Start of Excerpt

Aaron Gutiérrez Cortes wants to improve Tijuana, so he’s doing it one small project at a time.
The Tijuana-based architect, and his firm Amorphica, works on tiny (but profoundly helpful) tweaks to the city’s patchwork infrastructure, such as improving decaying sets of public stairs, creating new materials to build homes from readily available recycled local materials and improving public medians on busy streets, reports the L.A. Times. I previously wrote about a project of Amorphica’s here.
• A scheduled, temporary pipeline shutoff will leave more than half a million residents of Tijuana and Rosarito without water for two to five days this week. The shutdown is necessary because a 30-year-old, 510-foot section of pipe has sprung a leak. (San Diego Union-Tribune)
Fighting for Hugs
Families in Ciudad Juárez and El Paso separated by the international border got to meet in the middle of the Rio Grande last week for supervised meetings — and hugs, reports Fronteras Desk. The event, which was organized by border and human rights activists, was similar to the annual Children’s Day event at Friendship Park, in which families (who have been vetted beforehand) meet at a door in the border wall for short, supervised visits with family members that they have not seen for years, or in some cases, decades.
Members of Friends of Friendship Park have begun the Let Them Hug campaign, in order to allow people to embrace loved ones who are currently separated by an international border. Currently (except on Children’s Day) individuals and families can go up to the fence at Friendship Park during set times and speak to one another through closely woven chicken wire that allows “pinky kisses” — the touch of fingertips through the wall’s holes.
A Grim Week in Crime
• A bloody fortnight in Tijuana has brought the death toll so far this year to 508. (Zeta Tijuana; link in Spanish)

End of Excerpt
Start of Data extract

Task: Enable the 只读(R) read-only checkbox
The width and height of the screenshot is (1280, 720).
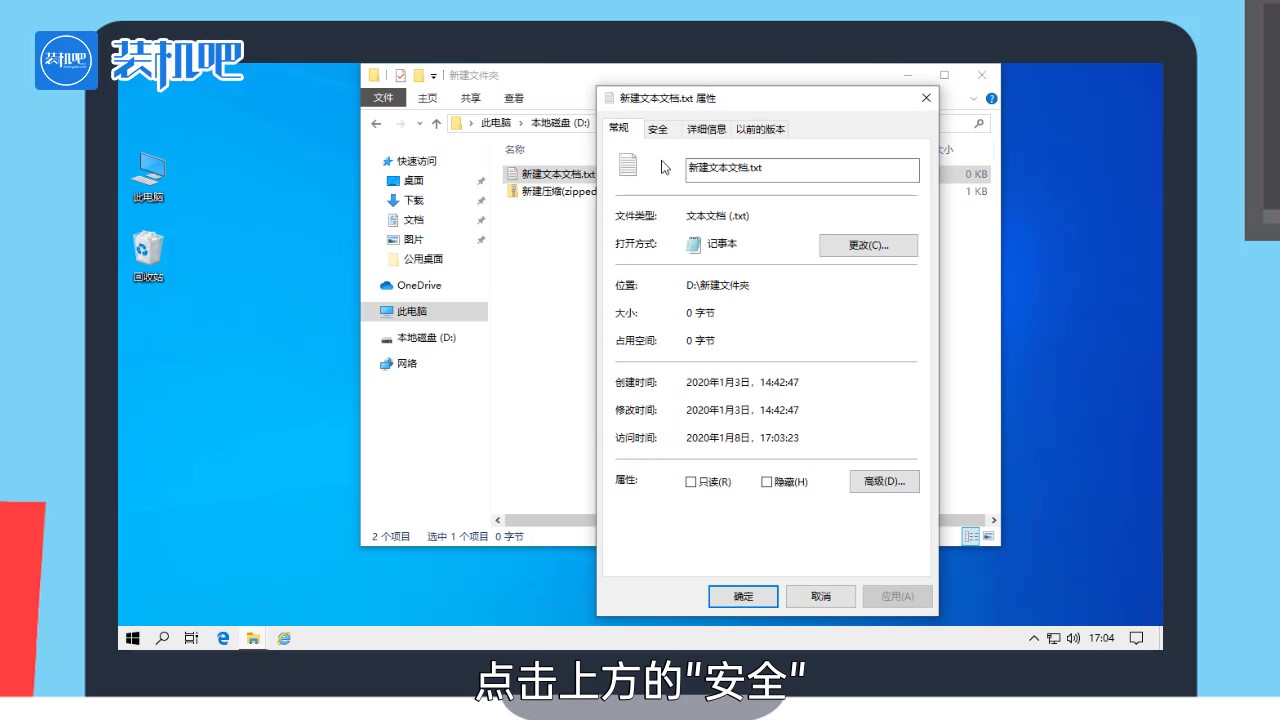Action: 691,481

End of Data extract

**Problems to work on:**
(1) In the Tijuana news roundup, how long is the leaking section of pipe?
(2) Please write the next part of the Tijuana news roundup, following on from its final item.

**The results:**
(1) 510 feet.

(2)
• A toddler found dead in the bag of two Americans trying to cross into Mexico through San Ysidro was drowned, according to authorities. The body of the little girl — who was not the child of either — also showed signs of dehydration and malnourishment. Johnny Lewis Hartley, 39, and 43-year-old Mercy Maria Becerra, both of Whittier, were arraigned in downtown San Diego last week. (NBC San Diego)
More Border News
• The U.S.-Mexico border has been the topic of art as long as it has existed, but two artists, Tijuana’s Marcos Ramirez — also known as ERRE — and Tucson-based photographer David Taylor, did a survey of the international border, placing monuments along the way. Not the current one; the border that existed in 1821, through Oregon to Texas. They took photographs along the way. The ensuing show, “DeLIMITations: A Survey of the 1821 United States-Mexico Border,” can be seen through Nov. 27th at the Museum of Contemporary Art, San Diego. (KCET)
• The new archbishop of Tijuana, Francisco Moreno Barrón, visited the international border last Thursday, leaned against the fence, and said: “Necesitamos construir más puentes y derribar muros” or, “We need to build more bridges and topple walls.” (La Cronica de Hoy; link in Spanish)
• In other Catholic news, Mother Teresa will be formally canonized by Pope Francis on Sept. 4 in Rome, nearly 20 years after her death. The Catholic Church requires someone to gather evidence of miracles and make a case for sainthood. The person who is gathering that evidence, is the Reverend Brian Kolodiejchuk a priest originally from Canada. He’s a member of the religious order she founded, and is part of the Missionaries of Charity House in Tijuana. (New York Times)
• And yet another publication has discovered Mexico’s “burgeoning” wine region (which has, as I’ve said before, been around since the early 1800s). (Bloomberg)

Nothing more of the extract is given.